### Selected extract:
Granted, it would be immensely difficult, and possibly dangerous, for a hundred chemists or biologists to bring all of their instruments to a suburban home and set up shop for the weekend.

True...but do they really need all of their instruments?...


Granted, anything medical and many areas of chemistry are likely to be out of the question in a setting like this, but I think at least some work could be done viably in fields like environmental chemistry, environmental microbiology, biological systems engineering, food science, and so forth. Plus, the "data-crunching" portions of just about any field.


Another possibility: field trips. There's no reason a bunch of geologists, chemists, ecologists, icthyologists, microbiologists, cultural anthropologists (to watch the tourists), and just about any other "-ist" couldn't collectively make a pilgrimage to a major national park or similar site on their own initiative. (Being in the Yellowstone National Park area this is obviously the first one that comes to mind, but there are plenty of others around the country).


Sort of a "ScienceCafe'" held somewhere out in the Big Room(whence comes the name of my blog...), where some horizontal meme transfer can occur between scientists of different fields.

Posted by: SMC | October 16, 2007 1:47 AM

This is an interesting idea. I do think there is a difference in epistemology for what scientists do and what software developers do, however.

I don't think the model would work well for theory development, but there is a huge overlap in the area of "practices". I see an analogy between accepted software practices and such things as accepted routes of organic synthesis, or reagants of choice.

Does the communciation of a new organic synthesis route need the same rigorous peer-review publication as does groundbreaking and controversial work?

Posted by: Chiefley | October 21, 2007 8:50 PM

On a different note, software development requires many hours of solitary intense focus, punctuated by periods of close collaboration.

Any environment that promotes those very different working modes well is a winner. I solved that problem in my company by allowing my developers to telecommute at least half the time and be in the office the other half.

### Provided material:
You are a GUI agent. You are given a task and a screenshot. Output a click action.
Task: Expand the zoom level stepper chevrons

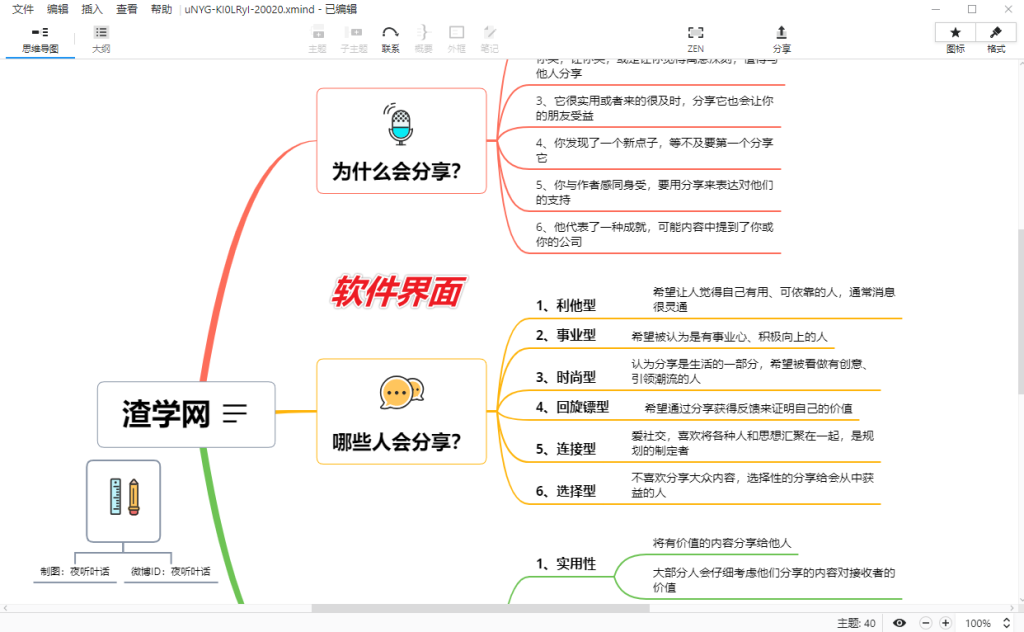pyautogui.click(x=1005, y=622)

### Exercise tasks:
A – Please print the section of the comment thread that begins at the words "Posted by: Chiefley" and stops after "of close collaboration.".
B – In the comment thread, which national park does SMC name as the first that comes to mind for a field trip?
The data above were taken from a different source than the comment thread.

### Solutions to the tasks:
A –
Posted by: Chiefley | October 21, 2007 8:50 PM

On a different note, software development requires many hours of solitary intense focus, punctuated by periods of close collaboration.

B – Yellowstone National Park.